ABSTRACT

It is almost obligatory these days that any text which addresses contemporary social and political issues has a chapter on risk. So here is mine. This chapter revisits some of the themes and issues addressed previously. It does so from the perspective of risk and illustrates the interwoven social and psychological complexity, for the middle class, of the contemporary education enterprise. The dualism of risk and fear in the conscience collective of the middle class, as related to the problematics of social reproduction (see Chapter 2), is at least one reason for the massively increased role of education within politics and the media. As Douglas (1994: 3) opines, ‘it is hard to maintain seriously that the perception of risk is private’ and Giddens (1998) asserts that we now live in a ‘risk climate’. The risks in play here lie somewhere between global and everyday risks. However, while Beck (1992) and Giddens have written the sociological headlines of the risk society, their representations of risk have a number of weaknesses and limitations (see Dean 1999; Crook 1999). In particular, ‘Beck’s approach to risk can be characterised as totalising, realist and relying on a uniform conception of risk’ (Dean 1999: 131). While I would not demur from his realism, Beck’s portrayal of risk as an ontological condition of all humans fails to take adequate account either of the social differentiation of risk or of the existence of different regimes of risk and risk management.
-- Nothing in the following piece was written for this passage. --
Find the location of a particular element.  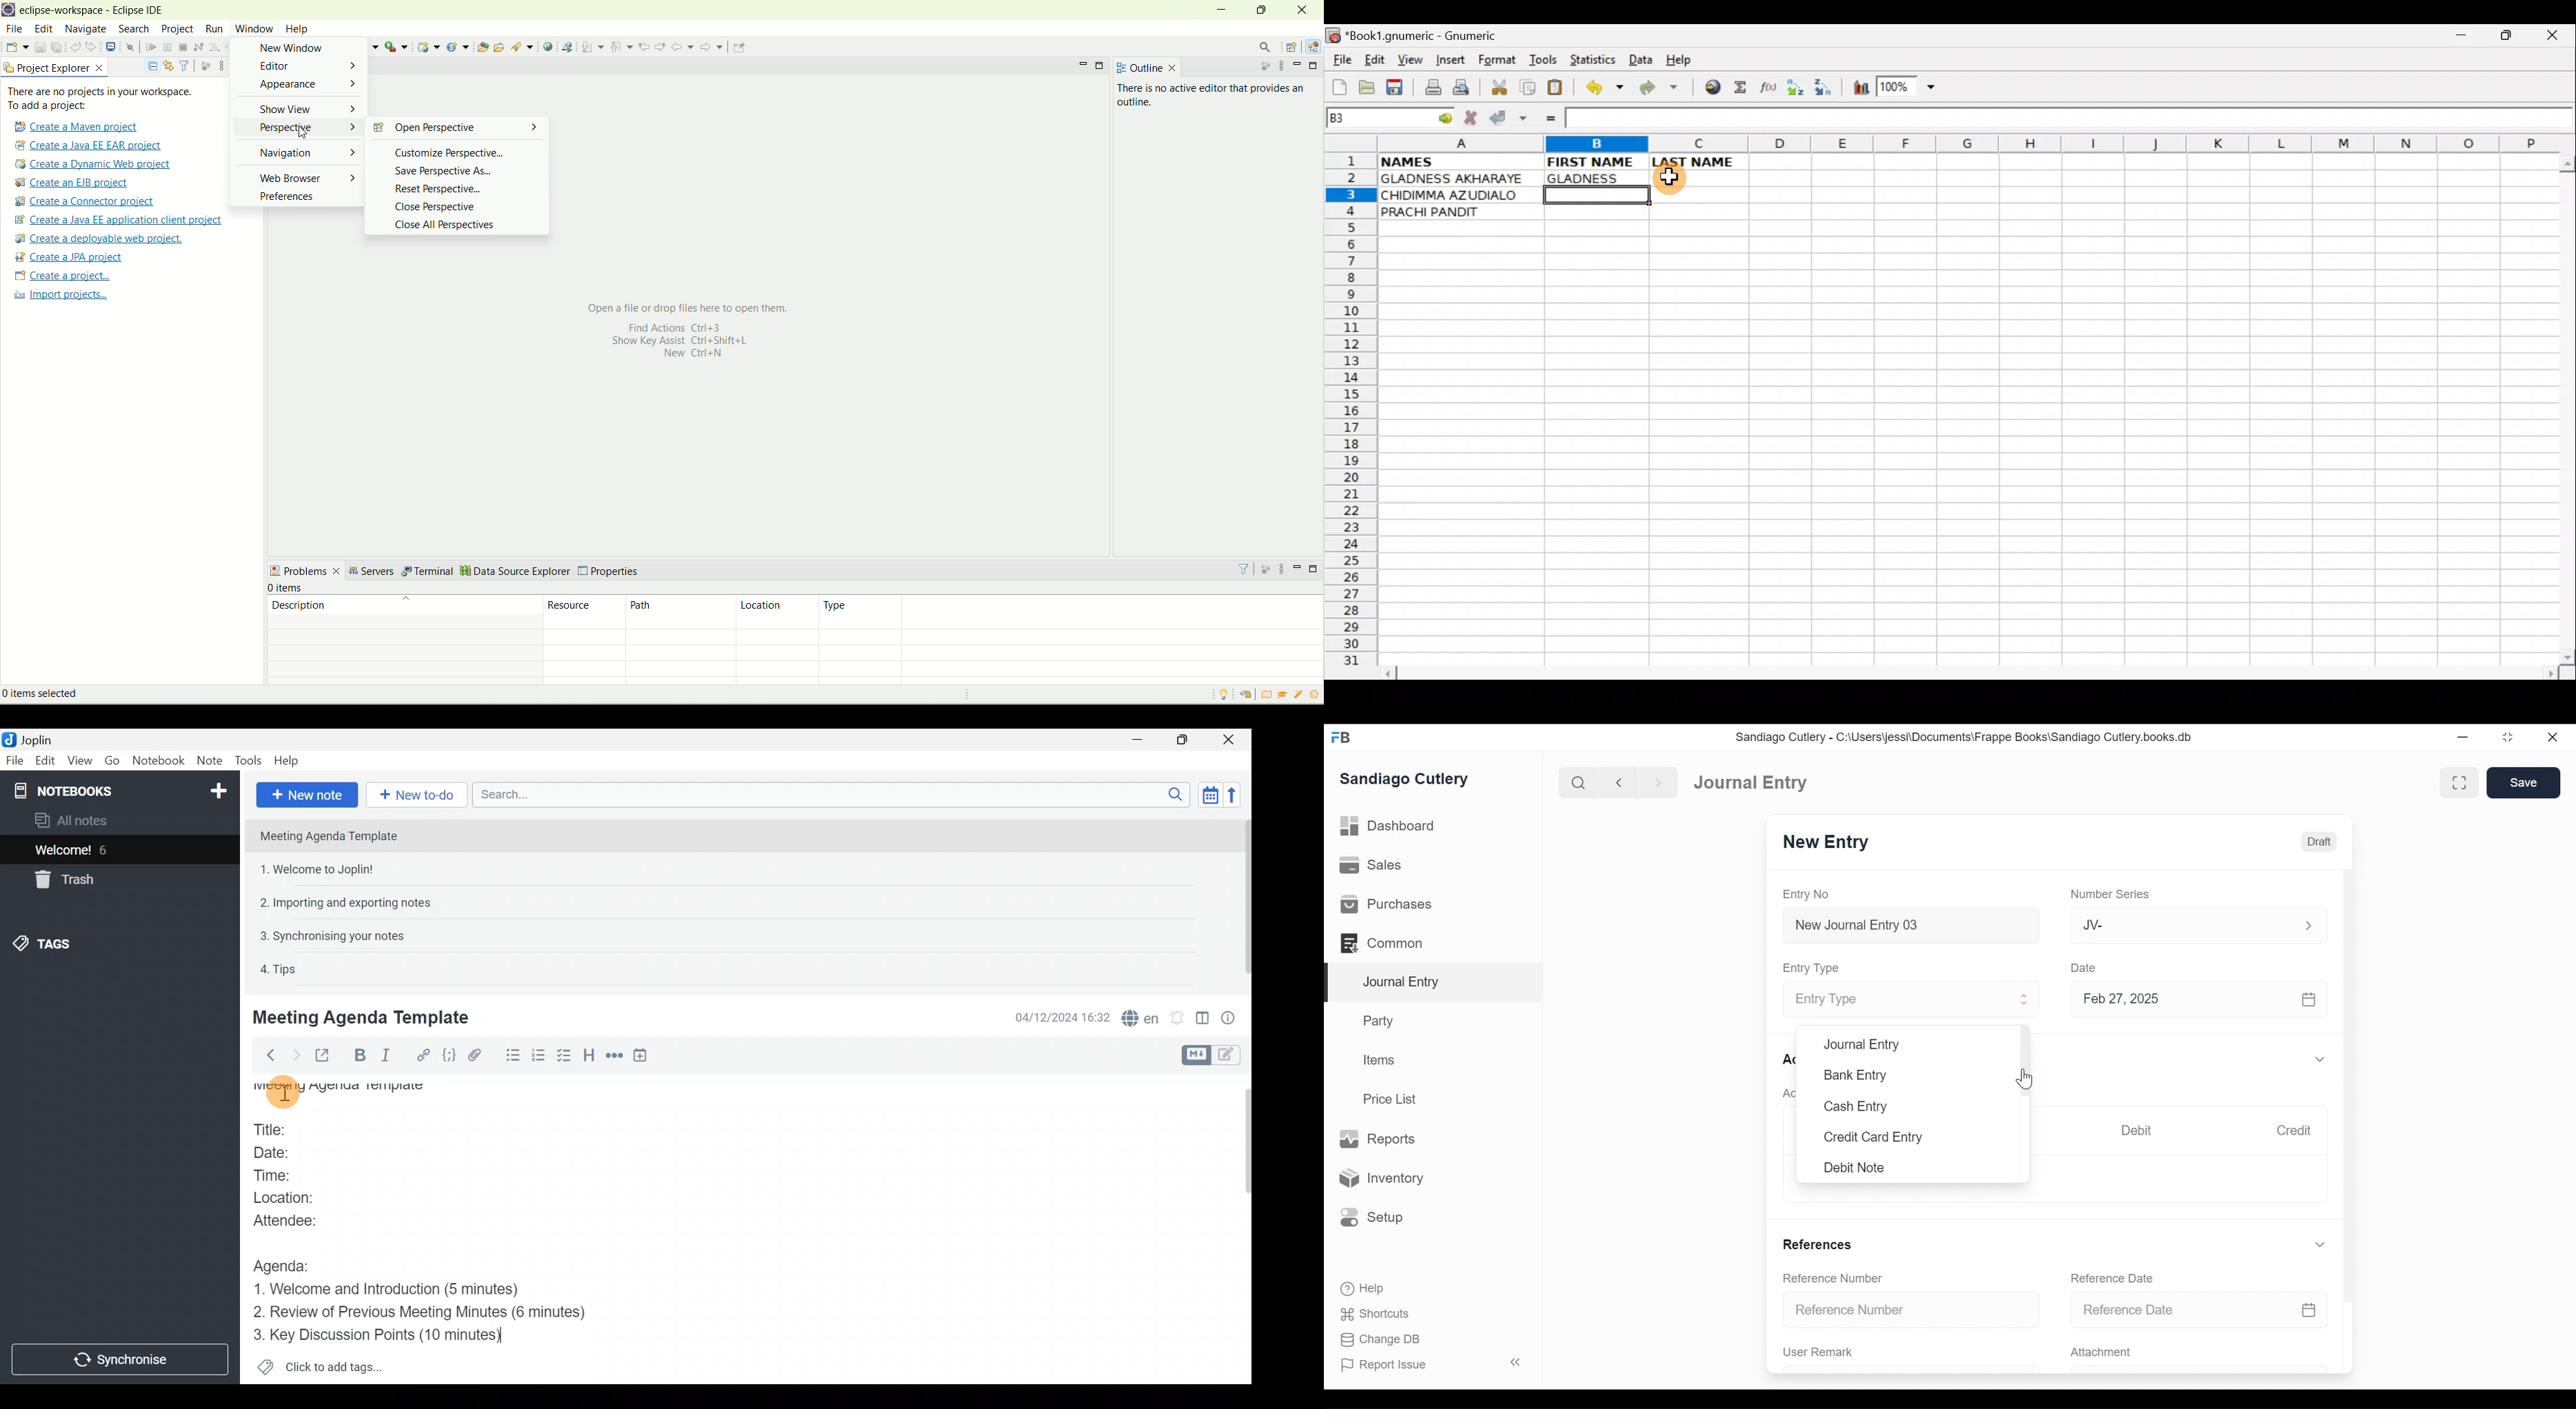

Agenda: is located at coordinates (288, 1265).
Therefore the discussion here draws to a greater extent on the more nuanced work of Crook (1999), and to a lesser extent Douglas (1994), rather than the ‘super-realists’ Beck and Giddens. Crook’s conceptual framework provides a language for thinking about the relationship between risk-regimes and different forms of risk management behaviour.1 In other words, it creates a theoretical space in which it

is possible to think about both the role of the social actor and the role of the state. I shall get back to the role of the state at the end of the chapter but can do no more than make some theoretical gestures here to what needs to be a more thorough and extended theoretical and empirical exercise.